The thing that amuses me the most about dating is the comparisons we make and the conclusions we draw based on our past. History is a potent motivator. My No-Good-Horrible-Very-Bad-Ex is Italian, he was fifteen years my senior, he wasn’t college educated, multiple kids with multiple women, had no drive or motivation to be great, and had bad teeth. What drove me to him, you ask? I was 17 and desperate for affection. So starved in fact, that I literally ran to the first man who treated me like I mattered. We met online, talked for months, and then met in person not long after I turned 19.
I’ve learned a great deal, and grew from that shy, insecure 17 year old, to a less shy, less insecure more neurotic 35 year old.
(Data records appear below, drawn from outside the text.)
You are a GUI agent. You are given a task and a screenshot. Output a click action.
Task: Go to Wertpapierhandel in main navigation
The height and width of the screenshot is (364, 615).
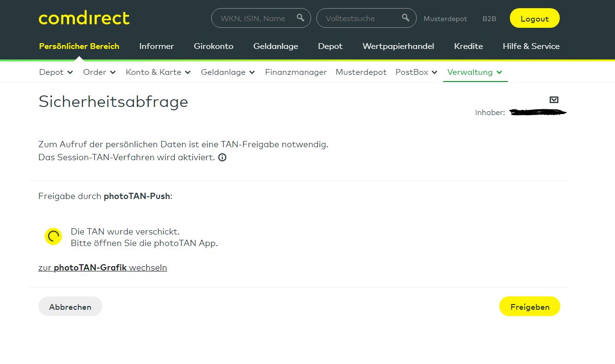(398, 47)
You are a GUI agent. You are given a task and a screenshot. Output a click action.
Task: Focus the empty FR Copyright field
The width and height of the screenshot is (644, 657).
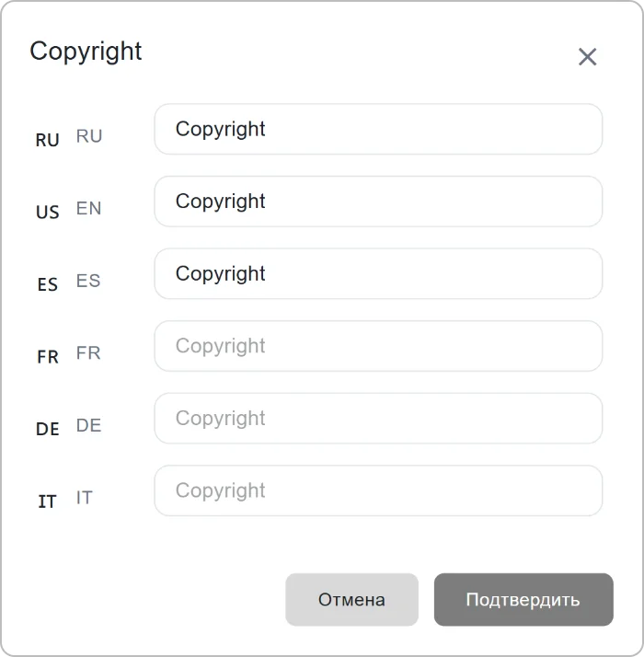tap(378, 346)
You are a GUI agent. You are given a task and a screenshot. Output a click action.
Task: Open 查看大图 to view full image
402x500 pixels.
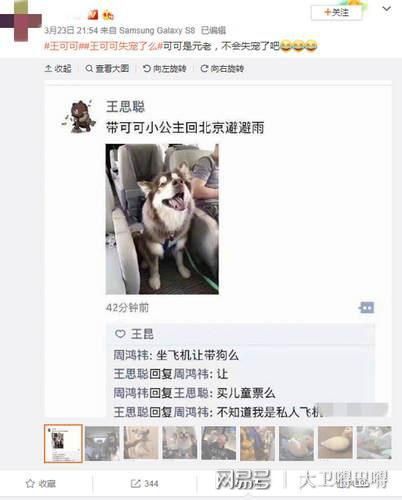pyautogui.click(x=107, y=69)

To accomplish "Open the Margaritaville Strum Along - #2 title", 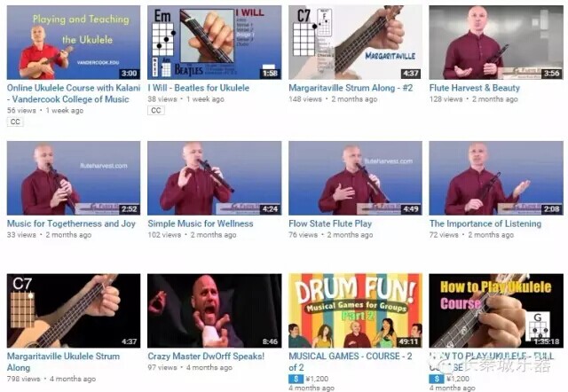I will coord(351,88).
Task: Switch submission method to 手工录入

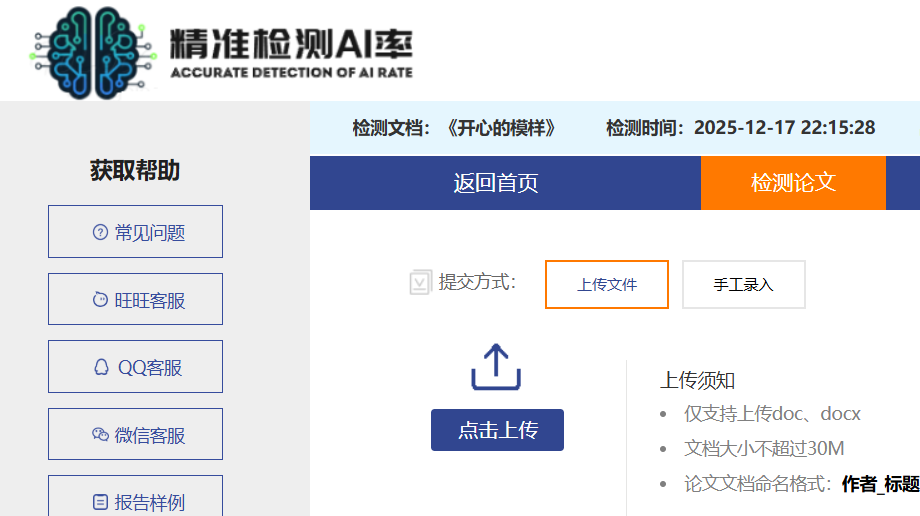Action: (743, 285)
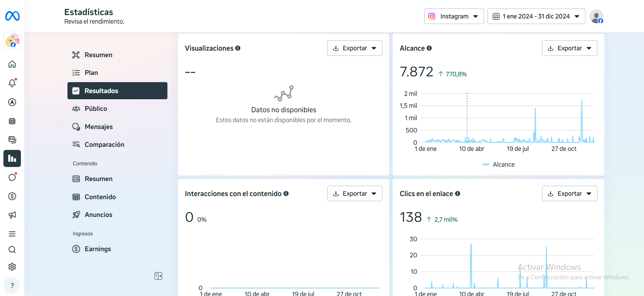Image resolution: width=644 pixels, height=296 pixels.
Task: Click the home icon in left rail
Action: [x=12, y=64]
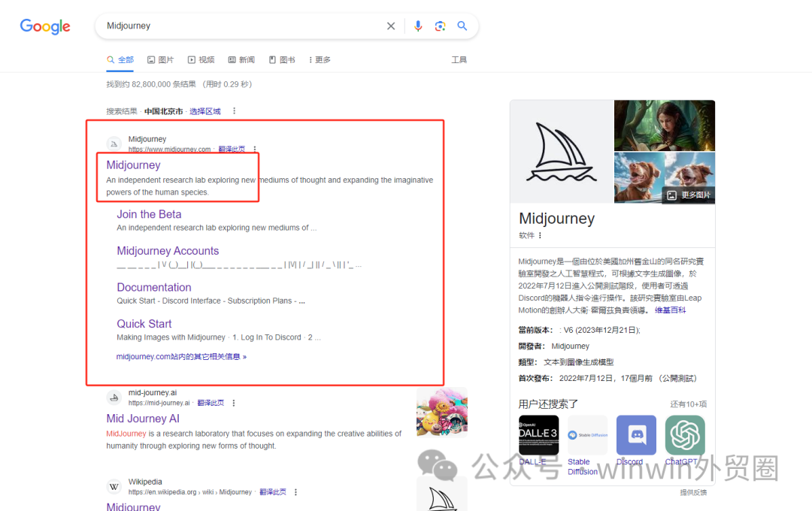This screenshot has width=812, height=511.
Task: Start a voice search with the microphone icon
Action: pyautogui.click(x=418, y=26)
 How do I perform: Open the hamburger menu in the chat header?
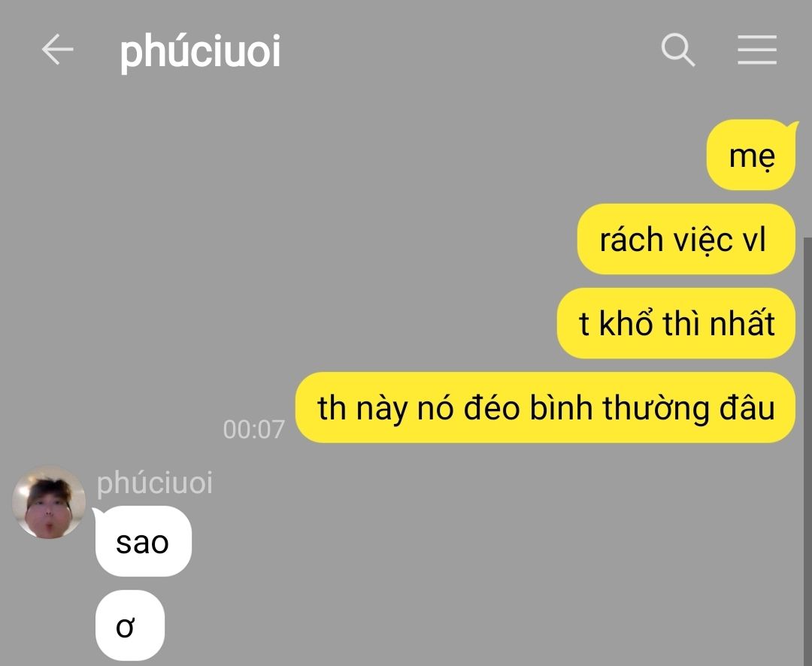[x=757, y=50]
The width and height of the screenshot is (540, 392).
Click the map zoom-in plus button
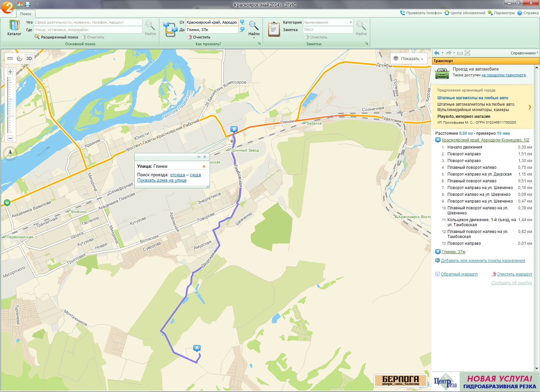(10, 72)
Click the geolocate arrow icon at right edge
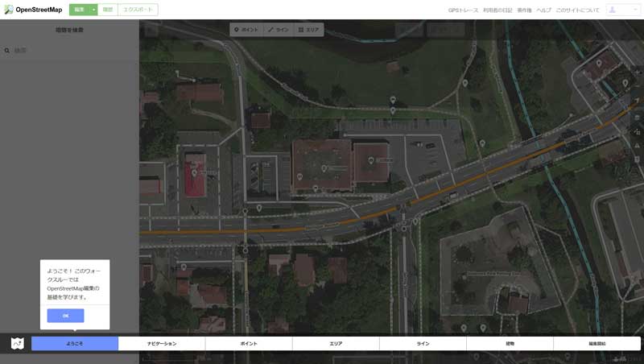The width and height of the screenshot is (644, 364). 638,101
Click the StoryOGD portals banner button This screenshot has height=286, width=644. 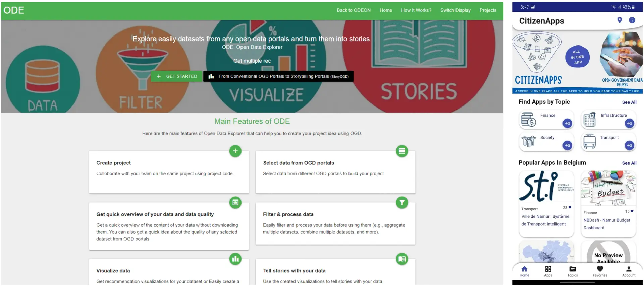(278, 76)
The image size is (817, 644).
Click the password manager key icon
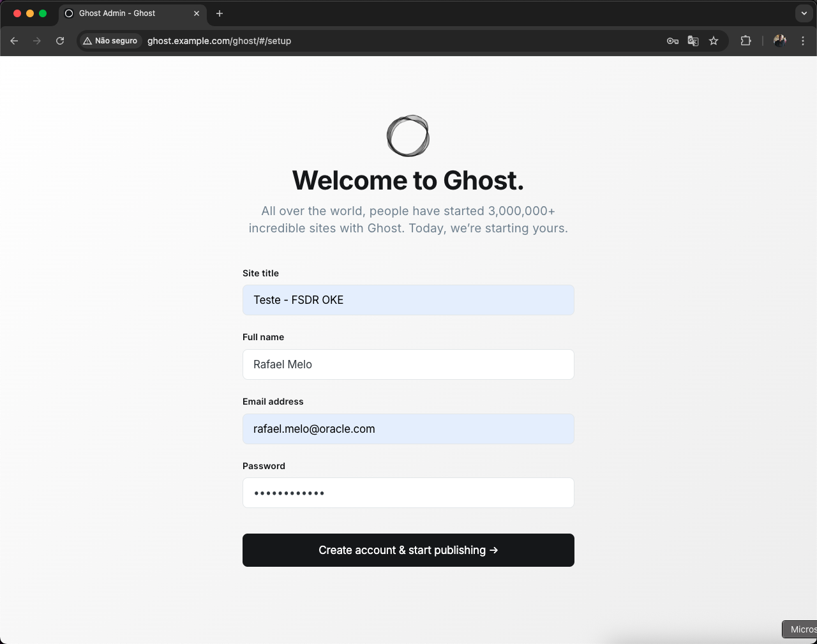(672, 40)
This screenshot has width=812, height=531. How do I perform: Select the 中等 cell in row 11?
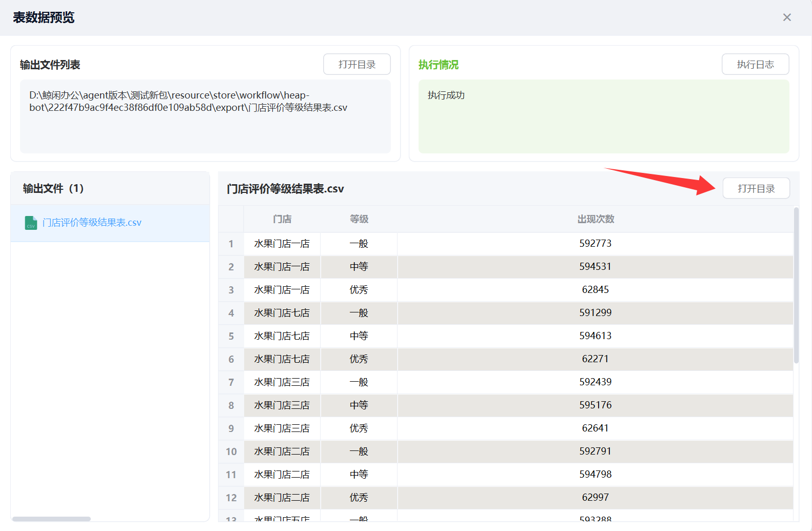pos(359,475)

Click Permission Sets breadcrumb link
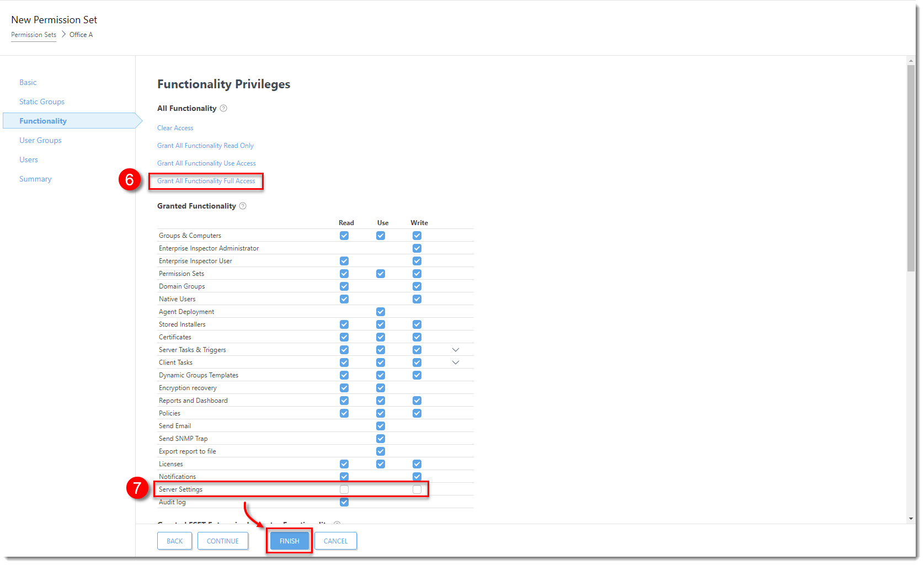pyautogui.click(x=34, y=35)
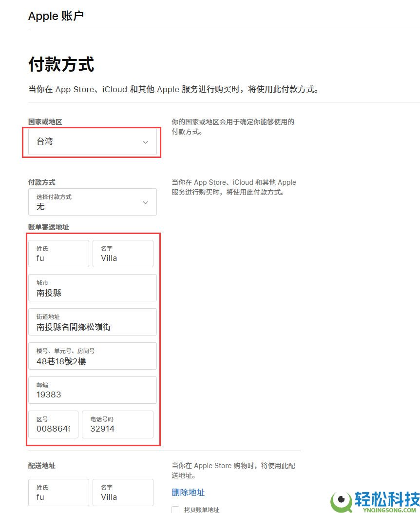Click the 城市 field showing 南投縣
Viewport: 420px width, 513px height.
point(92,288)
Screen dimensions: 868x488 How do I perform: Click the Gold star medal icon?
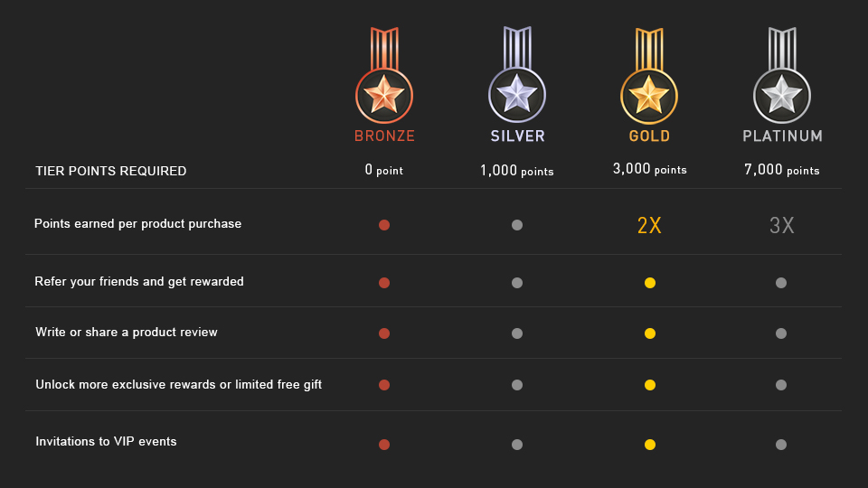pyautogui.click(x=649, y=93)
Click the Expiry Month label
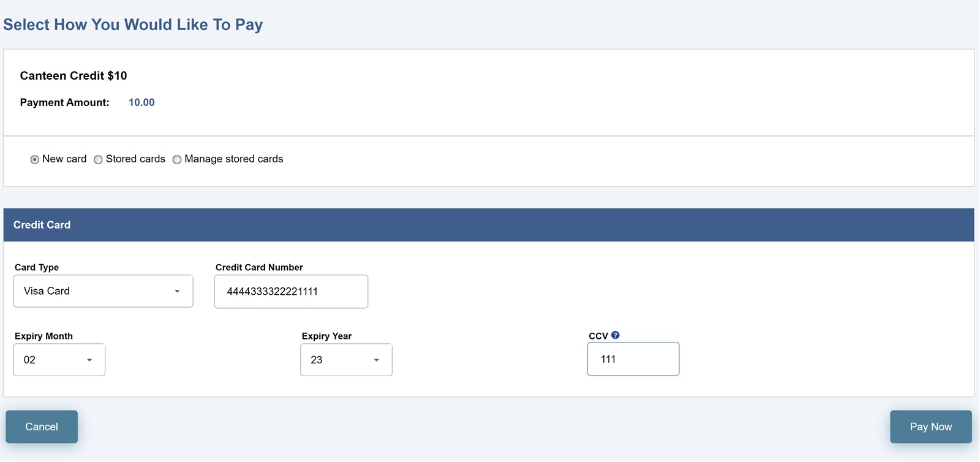Image resolution: width=980 pixels, height=462 pixels. click(x=43, y=336)
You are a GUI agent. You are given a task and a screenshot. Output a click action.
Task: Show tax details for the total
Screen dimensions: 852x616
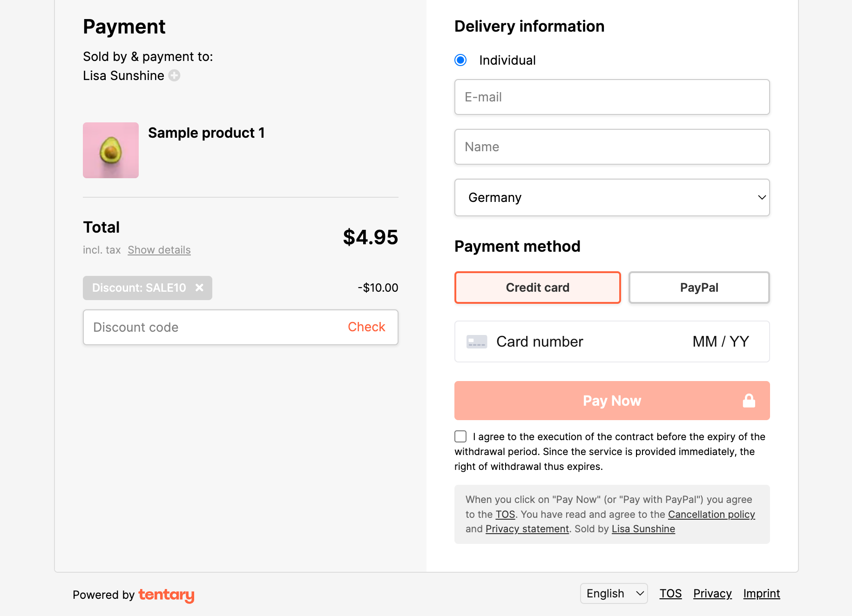[159, 250]
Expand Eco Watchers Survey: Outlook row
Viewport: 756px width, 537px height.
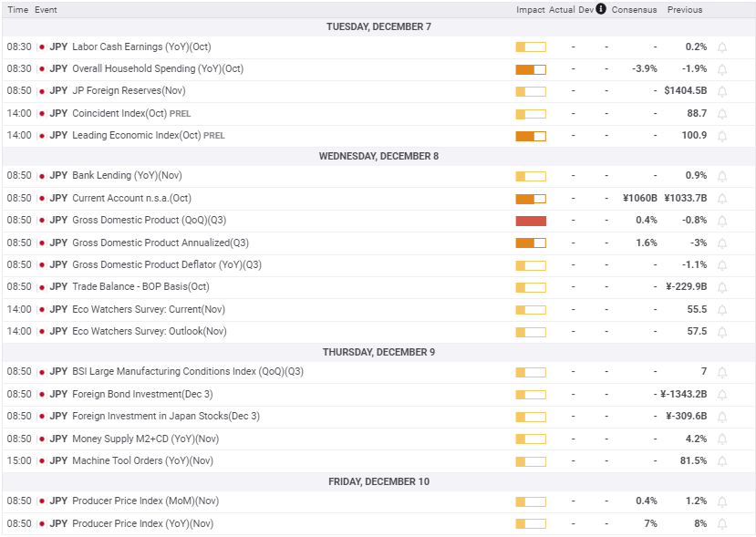(x=149, y=332)
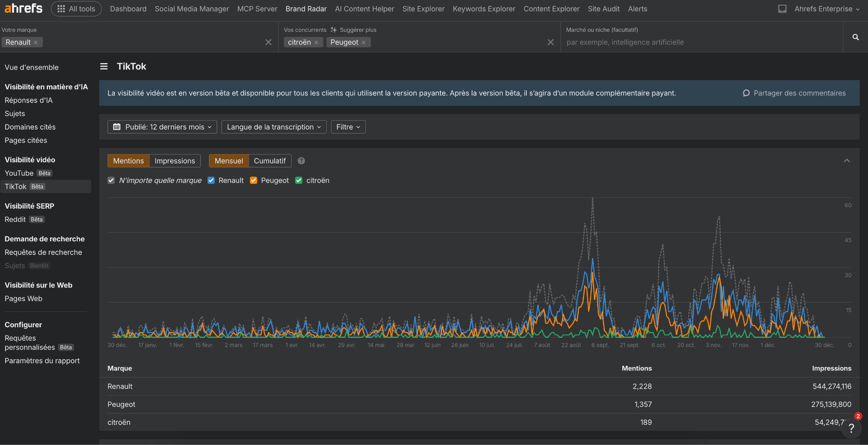
Task: Open the hamburger menu beside TikTok
Action: click(x=104, y=66)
I have dated some strange men over the years. Some I dated for the safety they provided. Not physically, I’ve never been a victim of domestic abuse and pray no one would dare try to make me one. Emotional safety though, I clung to. I dated a man for almost a year because he was absolutely no threat to my heart. Then broke up with him because I just didn’t feel the love for him that he deserved. He was a perfectly wonderful man, completely misunderstood, but I couldn’t be what he needed because he wasn’t what I wanted.
I’ve also dated an alcoholic who lied regularly, a man completely and utterly controlled by his mother, a drug addict who held his violence close to the surface, and a man who struggled with his own sexual demons. You know what I haven’t dated? A normal, healthy, man with his shit together. I’m beginning to wonder if this type of person exists. I get it, we all have issues. I can go from 0 to bitch in 3.5 seconds. But I seem to attract a specific type of crazy and I don’t know what I’m doing that I keep walking into the same doors. I thought we were supposed to learn from our mistakes at some point.
Last night, as I was going to bed (at a decent hour I might add!) I received a message from a guy on the dating website that amuses me so. We talked for like four hours and though he kept trying to sneak in sexual innuendo, he respected the boundaries that I clearly set. That alone surprised me and was oddly comforting in that he at least made the attempt. He waited for me to open the door to any type of personal conversations and let me know at different points in the conversation that he found me amusing, and engaging. I found him the same way except of the historical parallels. He’s Italian, he’s ten years my senior. Even though time and space have grown far beyond that of the 17 year I once was, I can’t seem to escape the thought process. I enjoyed talking to this man, and yet I’m probably going to blow him off if he messages me again because I’m condemning an entire race and anyone older than me out of some ridiculous fear that I didn’t know I still had.
Or I can rise above my fear, be the human that I strive to be and quit over analyzing everything I do, say, think, or feel. Of course then you wouldn’t have this delightful blog to bring you insight to my crazy. Who in your history has had the most impact over your choices? Doesn’t have to be an ex, just someone that left a profound impact on the choices you still make.